# ENTRIES PROVIDED
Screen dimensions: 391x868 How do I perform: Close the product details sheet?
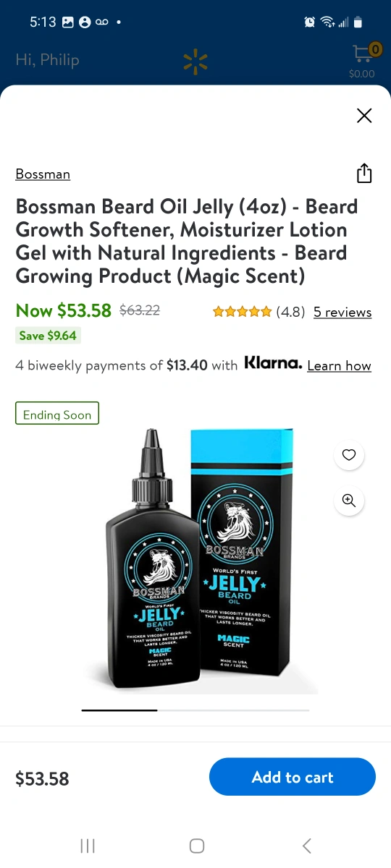(364, 115)
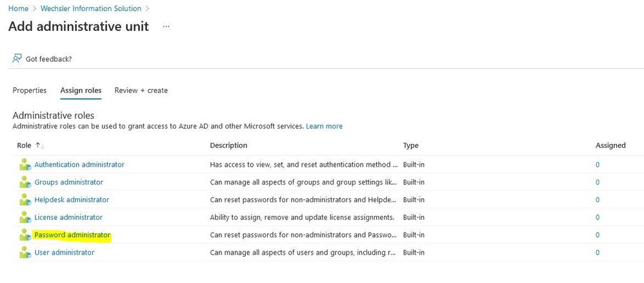Screen dimensions: 644x283
Task: Open the Helpdesk administrator role link
Action: pyautogui.click(x=72, y=200)
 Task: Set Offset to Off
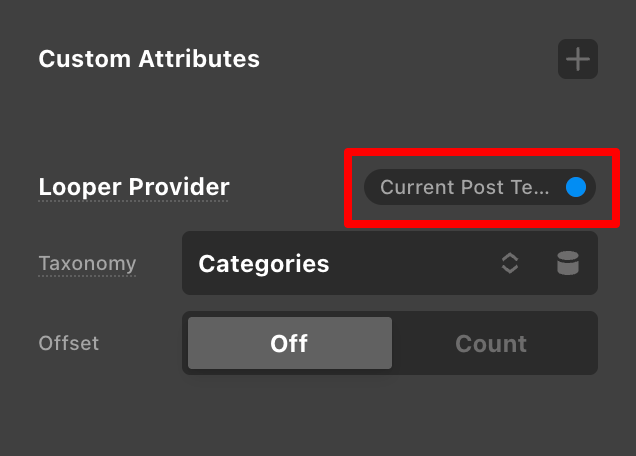[x=290, y=343]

# PROBLEM DESCRIPTION
Repeat the material above verbatim. Leave the pictures behind.

# RESULT FOR THIS TASK
Screen dimensions: 391x868 How do I perform: Close the product details sheet?
(364, 115)
Screen dimensions: 644x283
Task: Open the Helpdesk administrator role link
Action: pyautogui.click(x=72, y=200)
 Task: Set Offset to Off
[x=290, y=343]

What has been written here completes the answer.